→ **TEXTE DE LECTURE**:
○ ○ ○ ○ ○

En fin... la facturation

Cartes échues, délais de carence et personnes non assurées–I

Michel Desrosiers  |  2024-10-01

Le Dr Michel Desrosiers, omnipraticien et avocat, est directeur des Affaires professionnelles à la Fédération des médecins omnipraticiens du Québec.

Le retour à la normale après la pandémie a été dur. Tout était plus simple durant la pandémie, car la RAMQ payait les services rendus à des patients admissibles qui ne pouvaient pas renouveler leur carte d’assurance maladie, voire à des patients non admissibles souffrant de la COVID-19. Néanmoins, la Loi sur l’assurance maladie n’a pas changé. Par conséquent, la RAMQ applique de nouveau les exigences de la loi, ce qui occasionne parfois des refus ou des problèmes. Revoyons le résultat.

La règle générale est simple : pour obtenir des services médicalement requis dont le coût est assumé par la RAMQ, la personne doit présenter une carte valide lors de la prestation des services et doit être admissible au régime d’assurance maladie du Québec. Pour la vaste majorité des patients, ces exigences ne posent pas de problème. Mais il y a des exceptions, et c’est surtout des situations de non-paiement qui en découlent dont les médecins se souviennent.

Les médecins ont l’impression que la RAMQ a resserré les règles depuis la fin de la pandémie. Des nuances s’imposent par rapport aux informations véhiculées dans un article précédent (En fin la facturation, mai 2023) concernant ce qui est payé en situation d’urgence et ce qui l’est lorsqu’une personne présente une carte échue. Faisons donc le tour des situations possibles.

Personne manifestement non admissible (touriste, sans papiers, etc.)

Les personnes qui ne sont pas admissibles à la couverture de la RAMQ doivent payer les services qu’elles reçoivent, qu’il s’agisse d’une situation d’urgence ou de soins non urgents. Parmi ces personnes, on trouve des résidentes d’autres pays qui entrent au Canada comme touristes pour accoucher et ainsi s’assurer que leur enfant à naître obtienne la citoyenneté canadienne. Les soins à la future mère et les honoraires de l’accouchement sont à leurs frais, bien que l’accouchement soit une intervention urgente.

○ ○ ○ ○ ○

→ **DONNÉES ENREGISTRÉES**:

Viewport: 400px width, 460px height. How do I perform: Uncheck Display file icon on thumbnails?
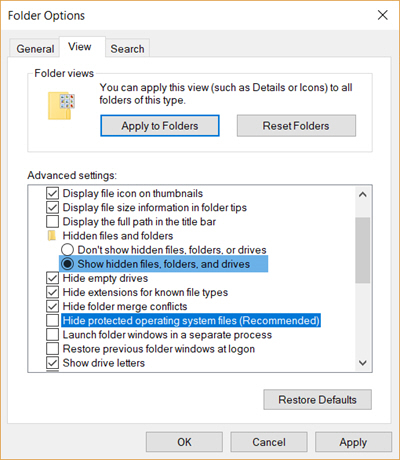click(x=53, y=193)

○ ○ ○ ○ ○

→ **QUESTIONS D'ÉTUDE**:
a) Répondez aux questions suivantes d'après l'article sur la facturation, à raison d'une réponse par ligne :
(i) Quelle fonction le Dr Michel Desrosiers exerce-t-il à la Fédération des médecins omnipraticiens du Québec ?
(ii) Selon la règle générale, que doit présenter la personne lors de la prestation des services ?
(iii) Aux frais de qui sont les soins à la future mère et les honoraires de l'accouchement dans le cas des touristes venues accoucher au Canada ?
b) D'après l'article sur la facturation, pourquoi la RAMQ applique-t-elle de nouveau les exigences de la loi depuis la fin de la pandémie ? Répondez en une à trois phrases.
c) Indiquez si chacun des énoncés suivants concorde avec l'article sur la facturation. Répondez par oui ou par non, en citant les mots du texte qui permettent de trancher.
(i) Durant la pandémie, la RAMQ payait des services rendus à des patients admissibles qui ne pouvaient pas renouveler leur carte.
(ii) Les personnes non admissibles n'ont pas à payer les services reçus en situation d'urgence.
(iii) Pour la vaste majorité des patients, les exigences de la règle générale posent problème.

→ **RÉPONSES**:
a)
(i) Il est directeur des Affaires professionnelles.
(ii) Elle doit présenter une carte valide.
(iii) Ils sont aux frais de ces personnes elles-mêmes.

b) La RAMQ applique de nouveau ces exigences parce que la Loi sur l'assurance maladie n'a pas changé. Il en résulte parfois des refus ou des problèmes.

c)
(i) Oui : « la RAMQ payait les services rendus à des patients admissibles qui ne pouvaient pas renouveler leur carte d’assurance maladie ».
(ii) Non : « doivent payer les services qu’elles reçoivent, qu’il s’agisse d’une situation d’urgence ou de soins non urgents ».
(iii) Non : « Pour la vaste majorité des patients, ces exigences ne posent pas de problème. »